Two large government-controlled lenders, Fannie Mae and Freddie Mac, in November imposed holiday suspensions of foreclosure-related evictions that were repeatedly extended until March 31.
At the request of Congress, JP Morgan, Morgan Stanley, Wells Fargo, and Bank of America also agreed to suspend foreclosures of owner-occupied homes until the Obama Administration crafted a mortgage modification strategy. In California, legislation took effect in September that requires lenders to give borrowers 30 days notice before taking the first step toward foreclosure.

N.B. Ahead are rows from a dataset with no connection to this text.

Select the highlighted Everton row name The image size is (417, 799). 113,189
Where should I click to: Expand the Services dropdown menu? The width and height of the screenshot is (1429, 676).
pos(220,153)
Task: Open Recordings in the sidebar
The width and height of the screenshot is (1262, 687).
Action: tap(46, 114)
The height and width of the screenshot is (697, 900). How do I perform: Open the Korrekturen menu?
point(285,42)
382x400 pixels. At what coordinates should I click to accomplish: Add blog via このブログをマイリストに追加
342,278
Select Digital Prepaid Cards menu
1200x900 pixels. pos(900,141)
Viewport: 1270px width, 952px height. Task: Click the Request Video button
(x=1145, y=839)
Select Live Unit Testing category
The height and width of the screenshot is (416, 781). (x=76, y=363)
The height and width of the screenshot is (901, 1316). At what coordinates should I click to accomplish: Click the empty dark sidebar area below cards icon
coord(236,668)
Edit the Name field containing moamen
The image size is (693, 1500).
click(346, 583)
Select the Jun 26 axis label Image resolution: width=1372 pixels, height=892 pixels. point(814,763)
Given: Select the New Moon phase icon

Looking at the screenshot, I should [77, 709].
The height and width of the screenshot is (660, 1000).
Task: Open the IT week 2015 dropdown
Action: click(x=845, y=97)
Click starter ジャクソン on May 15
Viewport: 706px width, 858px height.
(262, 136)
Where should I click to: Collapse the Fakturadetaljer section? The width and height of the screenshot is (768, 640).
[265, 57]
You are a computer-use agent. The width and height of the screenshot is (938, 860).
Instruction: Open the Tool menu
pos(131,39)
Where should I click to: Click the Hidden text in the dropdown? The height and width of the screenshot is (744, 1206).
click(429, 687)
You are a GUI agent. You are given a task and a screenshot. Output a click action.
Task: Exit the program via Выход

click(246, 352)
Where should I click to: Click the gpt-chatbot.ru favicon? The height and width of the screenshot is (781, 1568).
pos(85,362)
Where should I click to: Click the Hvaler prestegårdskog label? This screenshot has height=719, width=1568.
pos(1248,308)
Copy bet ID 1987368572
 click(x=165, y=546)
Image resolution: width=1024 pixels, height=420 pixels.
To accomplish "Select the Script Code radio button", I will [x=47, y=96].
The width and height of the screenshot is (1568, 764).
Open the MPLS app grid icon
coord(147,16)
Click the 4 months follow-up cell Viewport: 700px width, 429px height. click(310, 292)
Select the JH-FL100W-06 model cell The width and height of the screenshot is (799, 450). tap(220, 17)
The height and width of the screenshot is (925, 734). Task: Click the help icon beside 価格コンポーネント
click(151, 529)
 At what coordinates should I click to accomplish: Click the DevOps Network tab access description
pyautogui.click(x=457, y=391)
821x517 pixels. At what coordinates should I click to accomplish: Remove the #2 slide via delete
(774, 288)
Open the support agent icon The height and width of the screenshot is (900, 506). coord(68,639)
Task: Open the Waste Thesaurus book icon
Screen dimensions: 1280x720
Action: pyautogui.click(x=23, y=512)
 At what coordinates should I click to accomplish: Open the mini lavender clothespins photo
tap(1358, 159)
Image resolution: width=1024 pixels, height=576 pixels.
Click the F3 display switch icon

And starting this summer, loan servicers in the state must delay for 90 days the foreclosure of owner-occupied homes or have a comprehensive loan modification program.
As the moratoriums expire, the number of foreclosures is expected to spike.
Meanwhile a surge of first-time home buyers and investors, attracted by low prices and mortgage rates and government tax incentives, are competing for a diminishing number of homes for sale.
Buyers are snapping up foreclosed houses, many of which receive multiple offers, faster than they can be replaced by new foreclosures.
“Sales are much higher than last year, but we are running out of houses to sell,” said Kim Kershaw, sales manager of the Corona office of Prudential California Realty and an agent who sells real-estate-owned (reo) property.
Buying Season
According to the Multi-Regional Multiple Listing Service on Tuesday, there were about 21,000 homes for sale in its territory, which includes the San Gabriel Valley, South Bay and Riverside and San Bernardino counties, with the exception of Victor Valley and the Coachella Valley.
The listing service said that is about half of the 40,000 active listings it had a year ago and the lowest number since March 2006, when the listing service did not include South Bay.
Of the 5,600 existing homes that sold in the multiple listing service’s region last month, about 3,000 were either bank-owned or sold for less than their mortgages, underscoring the key role of foreclosures in today’s housing market.
“At the rate they are dishing out these repos (repossessed houses) it will be years before they all sell,” said Kershaw, who claims that the banks are missing out on a great opportunity to clear out their foreclosures. “It is spring and we are in the big buying season. This is probably not the time to choke the market with no inventory. It is like not having iPods at Christmastime,” she said.